Work task:
Tally the lines below that contain "Toggle". The number is the whole answer.

Stored data entries:
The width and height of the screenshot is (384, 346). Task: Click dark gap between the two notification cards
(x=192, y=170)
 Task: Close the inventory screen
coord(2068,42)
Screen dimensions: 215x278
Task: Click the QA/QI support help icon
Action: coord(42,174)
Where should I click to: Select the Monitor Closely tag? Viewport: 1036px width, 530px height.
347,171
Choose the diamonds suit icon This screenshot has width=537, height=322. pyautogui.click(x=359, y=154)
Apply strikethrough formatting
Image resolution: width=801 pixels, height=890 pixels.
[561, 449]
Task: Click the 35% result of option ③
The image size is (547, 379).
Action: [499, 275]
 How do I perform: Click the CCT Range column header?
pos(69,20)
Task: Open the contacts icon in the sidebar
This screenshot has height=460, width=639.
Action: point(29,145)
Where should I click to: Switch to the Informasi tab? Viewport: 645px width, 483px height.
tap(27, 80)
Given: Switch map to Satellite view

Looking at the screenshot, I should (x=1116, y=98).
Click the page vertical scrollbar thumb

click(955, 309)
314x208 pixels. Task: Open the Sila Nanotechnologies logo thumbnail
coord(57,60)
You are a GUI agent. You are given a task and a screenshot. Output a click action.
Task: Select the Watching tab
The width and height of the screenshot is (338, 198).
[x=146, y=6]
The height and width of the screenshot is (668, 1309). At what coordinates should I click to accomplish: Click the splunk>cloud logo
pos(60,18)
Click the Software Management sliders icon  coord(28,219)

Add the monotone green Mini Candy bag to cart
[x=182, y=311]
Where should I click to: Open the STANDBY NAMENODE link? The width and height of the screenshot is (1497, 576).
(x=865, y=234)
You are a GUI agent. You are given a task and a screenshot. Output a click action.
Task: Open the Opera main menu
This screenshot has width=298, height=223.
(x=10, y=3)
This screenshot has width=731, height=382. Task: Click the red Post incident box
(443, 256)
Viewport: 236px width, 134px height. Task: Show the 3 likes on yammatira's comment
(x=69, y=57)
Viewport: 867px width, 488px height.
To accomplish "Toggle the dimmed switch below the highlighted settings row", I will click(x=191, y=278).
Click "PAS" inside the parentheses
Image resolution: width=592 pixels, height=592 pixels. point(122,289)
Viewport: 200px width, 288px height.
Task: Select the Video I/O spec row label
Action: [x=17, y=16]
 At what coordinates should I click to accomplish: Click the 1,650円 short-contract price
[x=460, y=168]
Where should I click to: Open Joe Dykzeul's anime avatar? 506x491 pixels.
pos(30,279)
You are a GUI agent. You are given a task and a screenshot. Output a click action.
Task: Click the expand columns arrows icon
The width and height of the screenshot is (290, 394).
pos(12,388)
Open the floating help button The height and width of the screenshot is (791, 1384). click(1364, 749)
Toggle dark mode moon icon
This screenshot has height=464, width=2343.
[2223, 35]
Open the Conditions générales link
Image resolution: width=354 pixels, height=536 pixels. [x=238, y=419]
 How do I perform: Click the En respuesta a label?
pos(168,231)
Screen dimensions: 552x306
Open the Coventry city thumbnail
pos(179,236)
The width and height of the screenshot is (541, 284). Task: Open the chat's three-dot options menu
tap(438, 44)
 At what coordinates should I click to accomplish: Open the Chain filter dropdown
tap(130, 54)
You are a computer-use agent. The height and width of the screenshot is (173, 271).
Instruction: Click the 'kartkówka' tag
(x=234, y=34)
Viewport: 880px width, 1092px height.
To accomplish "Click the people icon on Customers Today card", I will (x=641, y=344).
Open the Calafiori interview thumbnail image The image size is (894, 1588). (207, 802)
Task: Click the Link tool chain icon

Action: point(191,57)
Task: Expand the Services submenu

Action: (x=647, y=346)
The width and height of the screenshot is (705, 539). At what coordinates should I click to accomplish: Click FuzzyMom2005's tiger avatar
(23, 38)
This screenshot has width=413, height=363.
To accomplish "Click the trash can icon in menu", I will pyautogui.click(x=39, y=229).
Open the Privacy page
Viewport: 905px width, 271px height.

Exercise result:
2